Matt Trueman reflects on the role of stunt casting in British theatre

Tanya Burr
Tanya Burr
© Dan Wooller for WhatsOnStage

Stunt casting is all too easy to sniff at. Remember when Justin Lee Collins, fresh from The Friday Night Project, not yet up in court on harassment charges, donned a tie-dye shirt to lead Rock of Ages alongside The X Factor‘s Shane Ward? Or when Disney’s prince Nick Jonas manned the barricades in Les Mis? What about Nicole Scherzinger's Grizabella or Ronan Keating in Once? Toby Anstis as Teen Angel, anyone? (Anyone?)

The list of celebrities cast adrift in the West End could fill volumes were it written down. Chicago might need a tome of its own, having long relied on recognisable Roxies and B-list Billy Flynns. Cuba Gooding Jr, who steps up next month, is the latest in a long line of casting curiosities: Mel B, Jerry Springer, Usher and even, on Broadway, NFL running back Eddie George. If the gossip website Popbitch is to be believed, Cheryl Cole could be en route in due course.

Artistic credibility can be sacrificed on the altar of commercial viability

If we turn our noses up, it’s not just at the naffness. It’s because proven talent and stage experience is put second to the pull of celebrity. Parts that might have been doled out on merit have gone, instead, to the biggest, most affordable name. Artistic credibility is sacrificed on the altar of commercial viability.

Last week, it was announced that the YouTube star Tanya Burr will make her stage debut at the Southwark Playhouse in spring. The 28 year-old vlogger will star in a revival of Judy Upton’s Confidence, marking the play’s 20th anniversary.

Burr may have turned her attention to acting of late, starring in a short comic film last year, but she’s far better known for her beauty tips than her acting chops. The vlog she started in her Norwich bedroom as a teenager nine years ago has rocketed her to social media stardom: 3.7 million YouTube subscribers, 3.2 million Instagram followers and the same again on Twitter. If every one of her YouTube subscribers bought a ticket to Confidence, she’d have the Southwark Playhouse’s studio space sold out for the next 87 years.

This isn’t commercially-minded cynicism, but an attempt at making theatre accessible.

Cynicism, you might cry – a cheap bit of stunt casting designed to deliver a few column inches and put bums on seats. That, though, would be to ignore the company behind Confidence: Boundless Theatre. Led by artistic director Rob Drummer, formerly of HighTide and the Bush, it aims all its work at young audiences. It speaks to and for those aged between 15 and 25, and when it comes to reaching that demographic, enticing them along to the theatre, perhaps for the first time, Burr becomes a huge boon. The fact that she has no ties to the art-form whatsoever is, in this instance, a massive advantage. Burr will pull people in from afar.

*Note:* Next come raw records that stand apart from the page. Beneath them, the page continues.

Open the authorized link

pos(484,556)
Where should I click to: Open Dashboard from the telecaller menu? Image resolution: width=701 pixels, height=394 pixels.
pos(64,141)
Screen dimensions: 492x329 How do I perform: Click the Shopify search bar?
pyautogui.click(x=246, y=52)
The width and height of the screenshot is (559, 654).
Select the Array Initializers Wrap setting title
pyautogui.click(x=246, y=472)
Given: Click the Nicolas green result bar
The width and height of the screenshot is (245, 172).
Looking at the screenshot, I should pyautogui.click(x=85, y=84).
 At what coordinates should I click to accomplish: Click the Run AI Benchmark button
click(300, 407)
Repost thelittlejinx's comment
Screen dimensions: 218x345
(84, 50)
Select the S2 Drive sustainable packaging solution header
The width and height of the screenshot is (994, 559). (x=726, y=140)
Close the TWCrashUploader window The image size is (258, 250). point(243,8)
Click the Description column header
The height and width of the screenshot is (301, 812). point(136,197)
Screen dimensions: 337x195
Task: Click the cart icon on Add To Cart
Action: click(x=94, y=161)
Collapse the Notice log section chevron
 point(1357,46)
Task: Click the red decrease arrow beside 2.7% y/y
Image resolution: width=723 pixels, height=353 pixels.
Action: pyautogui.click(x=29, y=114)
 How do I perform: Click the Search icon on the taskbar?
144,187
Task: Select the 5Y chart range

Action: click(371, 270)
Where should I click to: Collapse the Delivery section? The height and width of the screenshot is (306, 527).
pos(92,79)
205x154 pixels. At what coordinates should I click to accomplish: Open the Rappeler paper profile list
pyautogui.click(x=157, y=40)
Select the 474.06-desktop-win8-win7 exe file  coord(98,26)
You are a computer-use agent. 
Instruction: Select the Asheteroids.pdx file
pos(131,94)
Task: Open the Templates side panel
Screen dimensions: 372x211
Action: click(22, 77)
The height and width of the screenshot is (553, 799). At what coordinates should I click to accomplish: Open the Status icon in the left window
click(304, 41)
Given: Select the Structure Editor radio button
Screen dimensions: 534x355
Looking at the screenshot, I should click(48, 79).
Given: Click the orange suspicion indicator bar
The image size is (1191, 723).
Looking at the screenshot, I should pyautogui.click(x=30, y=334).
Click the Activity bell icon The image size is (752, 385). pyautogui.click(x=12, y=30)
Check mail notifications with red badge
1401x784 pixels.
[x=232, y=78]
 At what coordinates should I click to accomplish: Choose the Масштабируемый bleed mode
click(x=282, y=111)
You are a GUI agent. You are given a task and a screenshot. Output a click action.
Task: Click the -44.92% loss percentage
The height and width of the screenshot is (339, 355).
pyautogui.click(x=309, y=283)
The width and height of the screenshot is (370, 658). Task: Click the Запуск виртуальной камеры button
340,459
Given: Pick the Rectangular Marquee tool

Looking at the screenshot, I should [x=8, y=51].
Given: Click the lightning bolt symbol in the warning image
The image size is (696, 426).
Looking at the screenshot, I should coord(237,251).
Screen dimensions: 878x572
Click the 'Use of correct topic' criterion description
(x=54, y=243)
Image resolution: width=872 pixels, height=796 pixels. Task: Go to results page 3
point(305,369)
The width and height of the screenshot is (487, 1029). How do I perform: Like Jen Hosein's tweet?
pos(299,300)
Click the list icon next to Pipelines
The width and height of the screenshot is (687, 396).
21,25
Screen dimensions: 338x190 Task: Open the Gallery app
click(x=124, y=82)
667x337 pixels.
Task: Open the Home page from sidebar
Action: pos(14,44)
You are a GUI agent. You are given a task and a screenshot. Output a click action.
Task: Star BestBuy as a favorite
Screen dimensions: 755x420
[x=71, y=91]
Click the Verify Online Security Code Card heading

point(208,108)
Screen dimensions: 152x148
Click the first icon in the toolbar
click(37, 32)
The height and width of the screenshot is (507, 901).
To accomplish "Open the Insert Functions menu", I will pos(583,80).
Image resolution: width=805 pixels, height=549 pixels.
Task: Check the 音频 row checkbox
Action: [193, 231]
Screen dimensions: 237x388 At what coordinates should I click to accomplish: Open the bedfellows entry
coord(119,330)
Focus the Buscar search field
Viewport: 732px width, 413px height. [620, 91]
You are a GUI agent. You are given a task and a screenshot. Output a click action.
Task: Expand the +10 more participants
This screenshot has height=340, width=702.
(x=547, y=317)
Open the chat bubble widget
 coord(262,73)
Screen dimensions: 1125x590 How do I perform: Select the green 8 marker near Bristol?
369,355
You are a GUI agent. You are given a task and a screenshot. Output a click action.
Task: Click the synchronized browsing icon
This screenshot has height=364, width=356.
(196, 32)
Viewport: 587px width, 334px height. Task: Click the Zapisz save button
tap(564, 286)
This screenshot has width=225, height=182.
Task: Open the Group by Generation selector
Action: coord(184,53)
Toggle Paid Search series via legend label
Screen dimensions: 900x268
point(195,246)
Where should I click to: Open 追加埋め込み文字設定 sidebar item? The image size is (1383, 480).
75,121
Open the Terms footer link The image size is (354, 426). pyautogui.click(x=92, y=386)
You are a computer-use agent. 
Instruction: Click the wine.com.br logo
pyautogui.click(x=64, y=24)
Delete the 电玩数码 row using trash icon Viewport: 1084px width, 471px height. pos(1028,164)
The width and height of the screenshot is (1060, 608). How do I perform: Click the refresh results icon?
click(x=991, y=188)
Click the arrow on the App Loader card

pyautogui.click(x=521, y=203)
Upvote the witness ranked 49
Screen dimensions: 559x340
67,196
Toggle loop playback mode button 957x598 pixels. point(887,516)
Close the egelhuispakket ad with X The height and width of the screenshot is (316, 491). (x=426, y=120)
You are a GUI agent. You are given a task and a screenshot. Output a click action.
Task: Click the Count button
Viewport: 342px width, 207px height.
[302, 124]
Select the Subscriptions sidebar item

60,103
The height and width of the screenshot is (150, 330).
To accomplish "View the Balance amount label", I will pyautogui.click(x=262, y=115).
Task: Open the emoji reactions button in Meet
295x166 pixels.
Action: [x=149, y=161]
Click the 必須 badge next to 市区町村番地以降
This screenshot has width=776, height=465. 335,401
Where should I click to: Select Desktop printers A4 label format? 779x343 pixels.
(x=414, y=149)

On Drummer’s part, it’s a deliberate ploy. He knows all too well that the audience Boundless is out to attract is more likely to be looking at Snapchat than they are, well, WhatsOnStage. This isn’t commercially-minded cynicism, but an attempt at making theatre accessible.

The thing is, there’s a fine, fine line between the two. Both approaches drive directly at the widest possible appeal. They seek to attract non-traditional theatregoers.

There are times when the two things elide rather brilliantly, and the commercial sector reaches new audiences in ways that subsidised organisations can only dream of. The other week, I watched a line of 50-plus people queuing up, post-show, at Glengarry Glen Ross to meet Christian Slater. One leather-clad couple, pulling the Slater in for a selfie, gushed that they’d named their son after the star. I’m projecting, but the two of them didn’t seem like habitual theatregoers and, while Slater was the draw, they’d just sat through one of the classic plays of the 20th century. Around one in ten members of that matinee crowd had stayed behind to see him at the stage door. That’s no small thing.

Director Jamie Lloyd’s a master of this. By casting the Game of Thrones heartthrob Kit Harington – like Slater, no slouch on the stagecraft front – as Doctor Faustus two years ago, he pulled a massive young audience into a Marlowe play. You could say much the same about Daniel Radcliffe’s decision to make his stage debut in Peter Shaffer’s Equus or Ivo van Hove casting Style Rookie editor Tavi Gevinson in his Crucible on Broadway. These actors bring new eyes to brilliant plays.

The issue, always, comes down to this: to what end and at what price? Sniff all you want, but stunt casting done well – and done without cynicism – can achieve something admirable.